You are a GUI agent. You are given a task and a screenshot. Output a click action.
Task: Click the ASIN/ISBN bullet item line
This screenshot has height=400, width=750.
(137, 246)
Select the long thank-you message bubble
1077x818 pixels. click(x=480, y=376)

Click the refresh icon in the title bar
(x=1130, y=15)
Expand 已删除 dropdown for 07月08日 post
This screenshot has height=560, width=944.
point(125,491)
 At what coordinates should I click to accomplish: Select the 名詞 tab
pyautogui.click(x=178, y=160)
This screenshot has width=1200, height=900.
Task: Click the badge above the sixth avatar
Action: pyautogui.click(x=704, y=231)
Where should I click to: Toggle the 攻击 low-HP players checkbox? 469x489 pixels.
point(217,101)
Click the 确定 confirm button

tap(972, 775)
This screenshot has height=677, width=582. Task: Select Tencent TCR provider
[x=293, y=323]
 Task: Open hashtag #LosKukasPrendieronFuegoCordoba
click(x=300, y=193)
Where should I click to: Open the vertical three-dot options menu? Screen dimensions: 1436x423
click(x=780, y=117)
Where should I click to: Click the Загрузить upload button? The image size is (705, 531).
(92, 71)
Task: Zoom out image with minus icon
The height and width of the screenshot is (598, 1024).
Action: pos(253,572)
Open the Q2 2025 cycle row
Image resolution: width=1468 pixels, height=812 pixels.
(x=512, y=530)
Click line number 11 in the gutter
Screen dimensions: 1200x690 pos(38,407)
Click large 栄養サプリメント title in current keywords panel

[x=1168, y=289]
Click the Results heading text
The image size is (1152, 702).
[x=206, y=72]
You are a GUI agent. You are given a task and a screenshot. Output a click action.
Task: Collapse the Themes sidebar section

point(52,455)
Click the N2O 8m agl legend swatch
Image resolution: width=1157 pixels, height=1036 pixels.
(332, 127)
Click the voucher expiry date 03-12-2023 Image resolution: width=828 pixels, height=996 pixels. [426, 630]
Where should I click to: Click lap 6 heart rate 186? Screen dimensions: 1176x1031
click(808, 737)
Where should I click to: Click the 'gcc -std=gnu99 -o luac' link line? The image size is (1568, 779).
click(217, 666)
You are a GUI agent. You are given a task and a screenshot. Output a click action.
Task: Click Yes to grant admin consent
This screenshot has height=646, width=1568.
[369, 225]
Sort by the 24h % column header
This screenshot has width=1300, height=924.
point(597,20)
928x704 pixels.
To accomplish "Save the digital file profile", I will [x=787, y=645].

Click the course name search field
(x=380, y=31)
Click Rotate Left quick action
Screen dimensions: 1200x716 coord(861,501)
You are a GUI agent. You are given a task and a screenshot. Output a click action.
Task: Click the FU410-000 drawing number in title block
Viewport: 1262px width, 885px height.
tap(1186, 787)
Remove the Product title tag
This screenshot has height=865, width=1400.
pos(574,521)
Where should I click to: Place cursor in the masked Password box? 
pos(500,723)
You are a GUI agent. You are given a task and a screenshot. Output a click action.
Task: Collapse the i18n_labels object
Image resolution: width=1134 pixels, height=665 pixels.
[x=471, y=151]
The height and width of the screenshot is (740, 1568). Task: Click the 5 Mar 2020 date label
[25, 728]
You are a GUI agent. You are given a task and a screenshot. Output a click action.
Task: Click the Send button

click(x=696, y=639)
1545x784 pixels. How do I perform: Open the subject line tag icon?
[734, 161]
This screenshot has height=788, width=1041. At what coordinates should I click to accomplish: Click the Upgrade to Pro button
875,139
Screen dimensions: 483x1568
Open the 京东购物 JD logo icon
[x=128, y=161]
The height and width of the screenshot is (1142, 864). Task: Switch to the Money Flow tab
• • •
▸ **What you need to do**
Would it be possible to set down the full listing again, character for character?

▸ **Finished exercise**
You are a GUI agent. You are given a task and a screenshot. Output a click action.
Task: Click the ASIN/ISBN bullet item line
This screenshot has height=400, width=750.
(137, 246)
Select the long thank-you message bubble
1077x818 pixels. click(x=480, y=376)

Click the refresh icon in the title bar
(x=1130, y=15)
Expand 已删除 dropdown for 07月08日 post
This screenshot has height=560, width=944.
point(125,491)
 At what coordinates should I click to accomplish: Select the 名詞 tab
pyautogui.click(x=178, y=160)
This screenshot has width=1200, height=900.
Task: Click the badge above the sixth avatar
Action: pyautogui.click(x=704, y=231)
Where should I click to: Toggle the 攻击 low-HP players checkbox? 469x489 pixels.
point(217,101)
Click the 确定 confirm button

tap(972, 775)
This screenshot has height=677, width=582. Task: Select Tencent TCR provider
[x=293, y=323]
 Task: Open hashtag #LosKukasPrendieronFuegoCordoba
click(x=300, y=193)
Where should I click to: Open the vertical three-dot options menu? Screen dimensions: 1436x423
click(x=780, y=117)
Where should I click to: Click the Загрузить upload button? The image size is (705, 531).
(92, 71)
Task: Zoom out image with minus icon
The height and width of the screenshot is (598, 1024).
Action: pos(253,572)
Open the Q2 2025 cycle row
Image resolution: width=1468 pixels, height=812 pixels.
(x=512, y=530)
Click line number 11 in the gutter
Screen dimensions: 1200x690 pos(38,407)
Click large 栄養サプリメント title in current keywords panel

[x=1168, y=289]
Click the Results heading text
The image size is (1152, 702).
[x=206, y=72]
You are a GUI agent. You are given a task and a screenshot. Output a click action.
Task: Collapse the Themes sidebar section

point(52,455)
Click the N2O 8m agl legend swatch
Image resolution: width=1157 pixels, height=1036 pixels.
(332, 127)
Click the voucher expiry date 03-12-2023 Image resolution: width=828 pixels, height=996 pixels. [426, 630]
Where should I click to: Click lap 6 heart rate 186? Screen dimensions: 1176x1031
click(808, 737)
Where should I click to: Click the 'gcc -std=gnu99 -o luac' link line? The image size is (1568, 779).
click(217, 666)
You are a GUI agent. You are given a task and a screenshot. Output a click action.
Task: Click Yes to grant admin consent
This screenshot has height=646, width=1568.
[369, 225]
Sort by the 24h % column header
This screenshot has width=1300, height=924.
point(597,20)
928x704 pixels.
To accomplish "Save the digital file profile", I will [x=787, y=645].

Click the course name search field
(x=380, y=31)
Click Rotate Left quick action
Screen dimensions: 1200x716 coord(861,501)
You are a GUI agent. You are given a task and a screenshot. Output a click action.
Task: Click the FU410-000 drawing number in title block
Viewport: 1262px width, 885px height.
tap(1186, 787)
Remove the Product title tag
This screenshot has height=865, width=1400.
pos(574,521)
Where should I click to: Place cursor in the masked Password box? 
pos(500,723)
You are a GUI agent. You are given a task and a screenshot. Output a click action.
Task: Collapse the i18n_labels object
Image resolution: width=1134 pixels, height=665 pixels.
[x=471, y=151]
The height and width of the screenshot is (740, 1568). Task: Click the 5 Mar 2020 date label
[25, 728]
You are a GUI agent. You are given a task and a screenshot. Output a click action.
Task: Click the Send button

click(x=696, y=639)
1545x784 pixels. How do I perform: Open the subject line tag icon?
[734, 161]
This screenshot has height=788, width=1041. At what coordinates should I click to accomplish: Click the Upgrade to Pro button
875,139
Screen dimensions: 483x1568
Open the 京东购物 JD logo icon
[x=128, y=161]
The height and width of the screenshot is (1142, 864). Task: Switch to the Money Flow tab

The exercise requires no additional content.